A New Haven Pharmaceuticals study has shown that its “Durlaza” extended release aspirin capsules can deliver sustained antiplatelet control for a 24-hour period in diabetic patients. The data was released during a poster presentation at the American Heart Association (AHA)’s Scientific Sessions event in Orlando, USA.
According to New Haven, this 162.5mg aspirin capsule is the first prescription, low dose, extended-release (162.5mg), aspirin product for the secondary prevention of stroke and acute cardiac events, including myocardial infarction.
“The DURATION trial was the first study to characterise the durability of platelet inhibition from Dularza (162.5mg), the first extended-release, low-dose aspirin, in this prothrombotic patient population. The primary endpoint of this study was the change in platelet aggregation between 1 hour and 24 hours post-dosing. In the DURATION study, there was no change in mean platelet aggregation at any time in that 23 hour time interval following dosing of (162.5mg) DURLAZA. These data demonstrate the maintenance of stable platelet inhibition over the entire 24 hour dosing interval,” says Paul Gurbel, director of the Inova Center for Thrombosis Research and Drug Development and Director of Interventional Cardiology and Cardiovascular Medicine Research at Inova Heart and Vascular Institute, professor of medicine, Johns Hopkins University, USA and adjunct professor of medicine, Duke University, USA.
In an open-label, single-centre study, high-risk patients with type II diabetes with a history of CV disease (or multiple CV risk factors) were treated daily with Dulaza for 14 days +/- 4 days. The assessment concluded that the new, extended-release orally administered aspirin formulation provided sustained antiplatelet effects over 24 hours in patients with a favourable safety profile.
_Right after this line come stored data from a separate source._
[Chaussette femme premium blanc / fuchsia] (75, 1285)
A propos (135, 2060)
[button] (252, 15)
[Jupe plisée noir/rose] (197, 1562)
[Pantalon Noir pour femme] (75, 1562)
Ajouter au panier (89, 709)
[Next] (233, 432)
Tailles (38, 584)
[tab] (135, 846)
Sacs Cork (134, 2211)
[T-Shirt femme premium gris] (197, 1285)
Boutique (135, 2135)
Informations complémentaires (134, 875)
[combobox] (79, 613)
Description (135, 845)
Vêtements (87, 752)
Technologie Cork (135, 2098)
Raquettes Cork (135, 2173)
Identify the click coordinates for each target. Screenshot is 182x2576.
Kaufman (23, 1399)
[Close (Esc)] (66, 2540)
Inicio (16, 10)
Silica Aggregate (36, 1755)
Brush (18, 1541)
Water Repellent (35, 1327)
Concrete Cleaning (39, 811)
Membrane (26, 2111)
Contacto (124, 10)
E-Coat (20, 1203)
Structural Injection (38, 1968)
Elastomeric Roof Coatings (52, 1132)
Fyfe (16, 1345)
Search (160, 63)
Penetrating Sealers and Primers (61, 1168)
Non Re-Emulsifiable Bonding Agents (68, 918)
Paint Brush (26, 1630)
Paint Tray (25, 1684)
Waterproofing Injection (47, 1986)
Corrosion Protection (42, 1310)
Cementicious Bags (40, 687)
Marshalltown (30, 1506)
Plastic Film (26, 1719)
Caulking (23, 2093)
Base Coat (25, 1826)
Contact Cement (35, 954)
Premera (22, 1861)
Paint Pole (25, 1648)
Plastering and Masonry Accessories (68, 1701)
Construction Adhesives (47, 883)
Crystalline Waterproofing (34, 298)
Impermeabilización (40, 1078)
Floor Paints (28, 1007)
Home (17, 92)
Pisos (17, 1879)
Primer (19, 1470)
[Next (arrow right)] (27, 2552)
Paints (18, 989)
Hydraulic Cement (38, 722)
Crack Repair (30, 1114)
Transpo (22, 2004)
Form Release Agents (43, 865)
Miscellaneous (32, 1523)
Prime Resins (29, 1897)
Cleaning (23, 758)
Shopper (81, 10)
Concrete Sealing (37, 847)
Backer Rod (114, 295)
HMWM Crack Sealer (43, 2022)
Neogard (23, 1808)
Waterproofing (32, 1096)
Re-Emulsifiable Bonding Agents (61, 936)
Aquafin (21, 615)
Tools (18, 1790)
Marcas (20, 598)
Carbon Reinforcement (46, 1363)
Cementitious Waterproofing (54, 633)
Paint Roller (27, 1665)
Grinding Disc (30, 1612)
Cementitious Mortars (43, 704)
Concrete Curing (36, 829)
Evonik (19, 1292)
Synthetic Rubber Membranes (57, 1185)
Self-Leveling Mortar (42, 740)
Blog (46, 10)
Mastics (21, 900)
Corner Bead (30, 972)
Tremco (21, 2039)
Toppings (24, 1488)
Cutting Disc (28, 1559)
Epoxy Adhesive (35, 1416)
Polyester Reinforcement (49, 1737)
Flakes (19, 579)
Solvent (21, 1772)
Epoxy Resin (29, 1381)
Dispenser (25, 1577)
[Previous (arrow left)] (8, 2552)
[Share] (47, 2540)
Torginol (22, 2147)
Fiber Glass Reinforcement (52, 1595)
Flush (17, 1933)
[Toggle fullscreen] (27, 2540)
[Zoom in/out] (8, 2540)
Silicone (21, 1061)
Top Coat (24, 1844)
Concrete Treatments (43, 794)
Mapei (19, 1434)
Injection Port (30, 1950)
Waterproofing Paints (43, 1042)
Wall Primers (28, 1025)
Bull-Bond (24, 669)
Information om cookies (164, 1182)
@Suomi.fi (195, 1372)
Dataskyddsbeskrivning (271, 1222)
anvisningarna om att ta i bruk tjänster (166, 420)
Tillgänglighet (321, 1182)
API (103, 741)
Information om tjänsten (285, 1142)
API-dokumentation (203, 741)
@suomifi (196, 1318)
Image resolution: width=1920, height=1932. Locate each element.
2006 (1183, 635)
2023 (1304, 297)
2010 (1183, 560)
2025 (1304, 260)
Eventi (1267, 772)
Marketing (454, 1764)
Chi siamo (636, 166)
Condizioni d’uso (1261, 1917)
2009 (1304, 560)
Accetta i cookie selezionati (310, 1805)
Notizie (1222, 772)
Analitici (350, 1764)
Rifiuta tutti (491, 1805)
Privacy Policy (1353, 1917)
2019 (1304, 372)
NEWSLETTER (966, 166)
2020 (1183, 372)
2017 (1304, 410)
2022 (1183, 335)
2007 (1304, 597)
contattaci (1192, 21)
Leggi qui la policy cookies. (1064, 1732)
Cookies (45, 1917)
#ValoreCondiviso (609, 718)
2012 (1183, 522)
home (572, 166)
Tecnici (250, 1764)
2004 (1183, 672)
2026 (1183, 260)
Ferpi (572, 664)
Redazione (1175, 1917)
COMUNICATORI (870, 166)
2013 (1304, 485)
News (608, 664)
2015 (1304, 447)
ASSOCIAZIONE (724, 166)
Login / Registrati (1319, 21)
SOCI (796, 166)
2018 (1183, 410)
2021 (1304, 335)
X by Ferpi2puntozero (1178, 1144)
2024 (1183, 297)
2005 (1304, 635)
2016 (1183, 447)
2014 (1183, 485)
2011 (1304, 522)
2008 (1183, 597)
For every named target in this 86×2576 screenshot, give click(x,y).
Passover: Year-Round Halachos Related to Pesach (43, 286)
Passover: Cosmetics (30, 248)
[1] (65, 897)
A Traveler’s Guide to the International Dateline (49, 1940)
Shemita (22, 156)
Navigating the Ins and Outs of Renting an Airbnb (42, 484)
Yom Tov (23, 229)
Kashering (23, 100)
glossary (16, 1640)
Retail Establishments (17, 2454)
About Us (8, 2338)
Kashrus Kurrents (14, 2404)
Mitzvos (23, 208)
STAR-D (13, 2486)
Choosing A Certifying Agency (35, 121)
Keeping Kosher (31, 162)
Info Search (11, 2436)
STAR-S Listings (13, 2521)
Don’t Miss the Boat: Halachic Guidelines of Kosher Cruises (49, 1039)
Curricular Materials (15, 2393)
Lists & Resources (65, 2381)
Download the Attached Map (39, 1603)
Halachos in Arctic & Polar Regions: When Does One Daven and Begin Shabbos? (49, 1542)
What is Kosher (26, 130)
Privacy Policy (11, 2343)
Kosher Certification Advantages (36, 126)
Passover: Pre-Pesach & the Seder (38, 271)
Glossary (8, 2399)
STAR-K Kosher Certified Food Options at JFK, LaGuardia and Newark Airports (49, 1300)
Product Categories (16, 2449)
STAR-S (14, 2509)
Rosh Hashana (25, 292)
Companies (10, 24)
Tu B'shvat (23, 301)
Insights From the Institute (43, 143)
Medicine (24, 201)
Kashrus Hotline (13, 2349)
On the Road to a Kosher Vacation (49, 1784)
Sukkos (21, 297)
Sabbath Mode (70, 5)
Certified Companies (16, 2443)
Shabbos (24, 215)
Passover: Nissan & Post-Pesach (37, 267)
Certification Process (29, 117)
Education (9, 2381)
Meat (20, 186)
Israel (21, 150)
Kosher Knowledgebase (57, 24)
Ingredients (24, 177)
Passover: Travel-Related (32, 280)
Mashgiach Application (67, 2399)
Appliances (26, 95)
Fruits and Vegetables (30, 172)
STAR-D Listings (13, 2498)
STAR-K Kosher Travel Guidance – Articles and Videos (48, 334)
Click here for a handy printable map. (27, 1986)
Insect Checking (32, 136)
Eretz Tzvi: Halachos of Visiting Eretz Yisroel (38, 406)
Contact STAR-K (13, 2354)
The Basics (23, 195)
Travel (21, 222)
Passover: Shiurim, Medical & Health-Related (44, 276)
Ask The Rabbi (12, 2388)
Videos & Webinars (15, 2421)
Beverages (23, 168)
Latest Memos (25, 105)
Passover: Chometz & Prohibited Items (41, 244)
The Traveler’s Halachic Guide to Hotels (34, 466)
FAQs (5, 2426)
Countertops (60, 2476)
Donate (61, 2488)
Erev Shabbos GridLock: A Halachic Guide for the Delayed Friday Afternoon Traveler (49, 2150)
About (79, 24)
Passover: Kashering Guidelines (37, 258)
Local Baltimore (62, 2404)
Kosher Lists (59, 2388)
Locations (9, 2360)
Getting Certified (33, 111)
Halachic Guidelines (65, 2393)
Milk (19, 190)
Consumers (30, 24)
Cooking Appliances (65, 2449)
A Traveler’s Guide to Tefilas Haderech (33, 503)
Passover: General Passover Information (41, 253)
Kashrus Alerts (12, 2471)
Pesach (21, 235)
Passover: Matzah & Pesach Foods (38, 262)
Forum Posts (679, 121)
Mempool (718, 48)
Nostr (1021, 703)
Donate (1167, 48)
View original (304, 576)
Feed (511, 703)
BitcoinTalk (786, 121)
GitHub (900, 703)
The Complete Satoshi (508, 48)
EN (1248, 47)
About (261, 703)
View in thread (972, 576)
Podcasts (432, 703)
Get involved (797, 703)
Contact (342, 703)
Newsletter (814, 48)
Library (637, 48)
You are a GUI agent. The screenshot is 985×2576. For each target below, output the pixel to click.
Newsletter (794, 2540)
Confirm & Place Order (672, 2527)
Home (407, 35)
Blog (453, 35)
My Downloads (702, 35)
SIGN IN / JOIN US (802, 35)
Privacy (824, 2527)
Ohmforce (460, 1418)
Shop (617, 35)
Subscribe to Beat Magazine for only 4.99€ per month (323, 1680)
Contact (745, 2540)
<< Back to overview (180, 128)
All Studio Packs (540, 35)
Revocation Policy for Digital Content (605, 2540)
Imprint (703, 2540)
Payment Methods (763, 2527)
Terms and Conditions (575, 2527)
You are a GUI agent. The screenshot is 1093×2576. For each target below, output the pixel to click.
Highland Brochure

“We know that immediate release aspirin has an unacceptably short half-life of approximately 20 minutes. Certain populations such as those with underlying vascular disease and diabetic patients are known to have even higher platelet production rates, making them even more prone to persistent platelet-induced thrombotic vulnerability. As the DURATION study demonstrated in patients with diabetes, Durlaza addresses this issue through its novel release system. DURLAZA (162.5 mg) daily doses produce smoother and more prolonged anti-platelet effects. Durlaza has been approved for use in secondary prevention, and I will surely take advantage of this simple yet remarkable opportunity to better control a prominent risk in my ASCVD patients,” say Seth J. Baum, medical director of Women’s Preventive Cardiology, and Christine E. Lynn, Women’s Health & Wellness Institute, Boca Raton Regional Hospital, USA.